Whether you’re renovating or building, there are ways to make your kitchen more energy efficient, which can help you save money now and in the future.
Whilst electricity may have made our lives easier in many ways, natural gas remains the most efficient way to cook. Boiling or steaming, sautéing, griddling or stir-frying, there are a huge number of advantages of cooking with gas. Here’s our favourite five:
There’s a reason most professional kitchens use gas cooktops. The heat is immediate and precise. There are no long wait times for the pan to heat up and the temperatures reached are often closer to the recommended heat in recipe books, helping you to achieve dependable results every time you cook.
Both gas and electric ovens are thermostatically controlled, meaning they power down to conserve energy once the desired temperature has been reached. They continue this cycle throughout the cooking process. However, electric cooktops tend to produce more wasted heat than gas cooktops, as the surface continues to stay hot after they’re switched off.
Whilst gas ovens are often more expensive to buy and install, the higher price of electricity makes electric ovens more expensive to run. Gas and electric ovens use roughly the same amount of energy each year, but on average, electric ovens can cost up to five times more to run than gas.
Electric ovens often need more maintenance, repair and replacement of parts too – all of which adds to the running costs.
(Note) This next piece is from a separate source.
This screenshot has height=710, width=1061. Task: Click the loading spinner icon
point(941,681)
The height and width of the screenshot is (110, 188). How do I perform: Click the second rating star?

The coils tend to suffer from wear over time and power outages can damage parts. Because of this, gas ovens usually have a longer life span than electric models.
If your electricity is cut by temperamental weather you can usually still cook on a gas cooktop, as gas pipes tend not to be affected by the kind of weather that can cause electrical power outages. Gas cooktops can be much more reliable.
Appliances powered by natural gas can help a household reduce its carbon footprint. A gas cooktop produces less than half the greenhouse gas emissions of an equivalent electric model.
Currently there are no schemes in place to label gas cooktops with energy efficiency ratings, like we have with electric appliances, making it harder to quickly compare gas and electric cooktops. But your monthly bill speak for itself.